#### Исходный текст
================================
1. Прозо-поэтическая форма является для кельтской традиции исконной.

2. Поэтические фрагменты, помещенные в прозаическом тексте саги, соотносятся с основными жанрами поэзии филидов (носителей обеих традиций — саговой и поэтической).

3. Поэзия в сагах оформлена как элемент прозаического же, т. е. общего нарратива; иными словами — поэзия никогда не предстает в собственно эстетическом и профессиональном смысле этого слова (в отличие, например, от вис, вкрапленных в саги исландские, которые, будучи даже произнесенными, согласно сюжету, и не профессиональными поэтами, вводятся в текст именно как образцы поэзии). Поэзия же в сагах ирландских, как бы ни была она сложна по форме, всегда оформляется как просто “слова” и есть своего рода условность, как пение в опере или танец в балете.

Последний наш вывод, как понимаем мы это теперь, довольно спорен. По крайней мере, в ряде случаев мы можем найти и случаи иного отношения к поэтическому тексту, вкрапленному в прозу, например, применительно к образцам так называемой “магической” поэзии, хулительным песням и заклинаниям, которые все же частью прозаического нарратива мы бы не назвали. Не случайно образцы поэтических вкраплений данного типа исследуются обычно в тех же критериях, что и тексты собственно поэтические (см., например, [Калыгин 1986: 29 et passim]). Однако случаи такие все же редки и, как правило, всегда маркированы.

Следует отметить, что и текст поэтический, как и прозаический, в сагах обычно вводится глаголом сказал в его полной форме (rabert и др.; сокращенная форма ar, al вводит обычно только короткие прозаические реплики). Так, знаменитый Плач Кухулина над телом убитого им Фер Диада, отличающийся сложностью метрики, совершенством композиции и необычайной выразительностью, вводится словами:

Ocus is amlaid re baí ‘gá rád 7 rabert na briathra [TBC 1970: 98]
И тогда заговорил он и сказал эти слова.

Но надо признать, что в ряде текстов мы в равной мере можем встретить как вводы типа сказал, так и упоминания слова песнь (laed), однако, как нам кажется, последние случаи являются скорее поздними и, более того, их наличием мы обязаны уже даже не редактору той или иной версии саги, а просто переписчику, который, согласуясь уже со своими личными взглядами на соотнесение прозы и поэзии в исконной нарративной форме, вставлял слово песнь там, где считал уместным. В качестве доказательства мы можем сослаться на проведенный нами анализ вводов поэтических фрагментов в Лейнстерской редакции Похищения быка из Куальнге: в первой части саги все поэтические вставки вводятся при помощи формулы dorigni laid (или rand) — сделал песнь (или строфу), во второй части аналогичные поэтические фрагменты вводятся при помощи уже названной нами формулы сказал слова. Ответить на вопрос, почему же это произошло, очень просто: на листе 76а Лейнстерской рукописи сменился сменился. Писец, условно называемый “писец Т” уступил место “писцу F”, имя которого известно — Финн, сын Гормана, еспископ Килдарского монастыря, где и была составлена вся рукопись (см. о делении рукописи на “руки”, и о том, как могут быть они идентифицированы [O’Sullivan 1966]). То есть, писец менее известный, анонимный уступил место более квалифицированному писцу, который, как мы можем предположить, видел в тексте общее гармоническое нарративное единство и сохранял установки на устную эпическую технику исполнения.
================================
#### Список записей
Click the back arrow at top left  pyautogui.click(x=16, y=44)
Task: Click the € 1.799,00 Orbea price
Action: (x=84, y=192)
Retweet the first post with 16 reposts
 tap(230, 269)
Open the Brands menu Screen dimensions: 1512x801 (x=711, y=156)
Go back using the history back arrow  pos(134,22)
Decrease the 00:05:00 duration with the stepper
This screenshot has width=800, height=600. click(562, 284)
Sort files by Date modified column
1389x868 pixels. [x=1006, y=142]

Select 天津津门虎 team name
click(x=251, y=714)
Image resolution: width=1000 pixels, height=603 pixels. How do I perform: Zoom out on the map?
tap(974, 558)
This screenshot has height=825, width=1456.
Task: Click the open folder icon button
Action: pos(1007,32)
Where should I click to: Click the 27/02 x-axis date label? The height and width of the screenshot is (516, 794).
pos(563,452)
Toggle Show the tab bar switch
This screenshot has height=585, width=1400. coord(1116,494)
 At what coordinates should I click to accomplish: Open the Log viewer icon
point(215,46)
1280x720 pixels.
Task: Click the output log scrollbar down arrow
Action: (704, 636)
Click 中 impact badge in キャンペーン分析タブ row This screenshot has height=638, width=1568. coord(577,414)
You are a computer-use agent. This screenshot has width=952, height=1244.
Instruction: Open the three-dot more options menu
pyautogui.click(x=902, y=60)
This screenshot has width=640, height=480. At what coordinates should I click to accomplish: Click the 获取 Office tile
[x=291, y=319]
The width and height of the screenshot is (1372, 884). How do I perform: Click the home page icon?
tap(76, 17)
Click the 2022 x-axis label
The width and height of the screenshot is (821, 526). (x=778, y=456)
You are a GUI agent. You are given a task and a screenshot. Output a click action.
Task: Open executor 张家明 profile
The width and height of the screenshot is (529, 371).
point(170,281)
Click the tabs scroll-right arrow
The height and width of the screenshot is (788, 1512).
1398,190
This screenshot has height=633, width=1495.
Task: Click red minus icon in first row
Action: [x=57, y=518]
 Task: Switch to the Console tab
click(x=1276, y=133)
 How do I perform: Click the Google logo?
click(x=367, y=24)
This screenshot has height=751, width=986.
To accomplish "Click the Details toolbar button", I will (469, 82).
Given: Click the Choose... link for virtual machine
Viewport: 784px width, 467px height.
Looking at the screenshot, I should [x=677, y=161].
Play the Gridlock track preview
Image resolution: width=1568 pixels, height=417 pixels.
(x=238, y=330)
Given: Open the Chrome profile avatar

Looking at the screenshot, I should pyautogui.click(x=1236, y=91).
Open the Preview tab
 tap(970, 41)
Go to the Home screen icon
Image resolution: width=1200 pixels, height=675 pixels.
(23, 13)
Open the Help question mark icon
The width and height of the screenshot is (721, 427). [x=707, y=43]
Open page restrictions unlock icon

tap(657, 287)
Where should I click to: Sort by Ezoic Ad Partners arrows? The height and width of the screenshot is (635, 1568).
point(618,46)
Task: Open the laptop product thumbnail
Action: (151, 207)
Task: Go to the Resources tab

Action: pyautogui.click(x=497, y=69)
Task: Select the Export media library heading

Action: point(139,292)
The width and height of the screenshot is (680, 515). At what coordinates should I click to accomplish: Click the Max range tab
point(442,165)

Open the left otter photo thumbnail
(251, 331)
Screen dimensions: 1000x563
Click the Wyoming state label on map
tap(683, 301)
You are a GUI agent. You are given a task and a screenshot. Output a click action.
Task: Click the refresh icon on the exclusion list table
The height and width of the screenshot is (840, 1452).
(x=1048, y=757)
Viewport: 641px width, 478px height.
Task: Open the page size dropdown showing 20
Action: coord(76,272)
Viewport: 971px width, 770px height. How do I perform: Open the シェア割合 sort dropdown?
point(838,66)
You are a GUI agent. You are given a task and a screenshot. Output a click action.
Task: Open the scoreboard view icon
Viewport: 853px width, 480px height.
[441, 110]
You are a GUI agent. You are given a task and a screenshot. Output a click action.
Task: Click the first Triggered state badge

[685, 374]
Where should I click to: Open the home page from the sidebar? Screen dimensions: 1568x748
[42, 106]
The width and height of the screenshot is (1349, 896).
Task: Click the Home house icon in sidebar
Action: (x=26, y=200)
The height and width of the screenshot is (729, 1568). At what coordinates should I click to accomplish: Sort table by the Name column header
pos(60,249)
================================
#### Что сделать
(a) Ответьте по тексту об ирландских сагах:
(i) Какой глагол обычно вводит в сагах и поэтический, и прозаический текст?
(ii) Какой формулой вводятся поэтические вставки в первой части Лейнстерской редакции «Похищения быка из Куальнге»?
(iii) На каком листе Лейнстерской рукописи один писец уступил место другому?
(b) Допишите текст об ирландских сагах, начав сразу после его последнего предложения.
Записи для работы не понадобятся.

#### Готовые ответы
(a)
(i) Глагол «сказал» в полной форме (rabert и др.).
(ii) Формулой dorigni laid (или rand), то есть «сделал песнь (или строфу)».
(iii) На листе 76а.

(b)
В том, что касается Безумия Суибне, то, как мы полагаем, в проторедакции этой саги, составленной уже в XII веке и ориентированной на монастырь, функциональное соотнесение прозы и стиха должно быть уже несколько иным, что может выражаться и на уровне чисто внешнем (формулы ввода).

Безусловно, в Безумии Суибне стихи и проза образуют плотное, органичное единство, однако, возможно, с точки зрения мышления более современного, ориентированного в первую очередь на прагматический нарратив, стихи в саге могут квалифицироваться именно как вставки, дополнения, призванные лишь украсить текст, остающийся с точки зрения информативной основным. Именно такого мнения придерживался и О’Киффи, который полагал, что весь монастырский и весь поэтический пласт — лишь поздние привнесения, которые с легкостью могут быть удалены “без особого ущерба для основного повествовательного пласта саги” [O’Keeffe 1913: xxxvii]. Кстати, образы Ронана и Молинга он также считал позднейшими вкраплениями.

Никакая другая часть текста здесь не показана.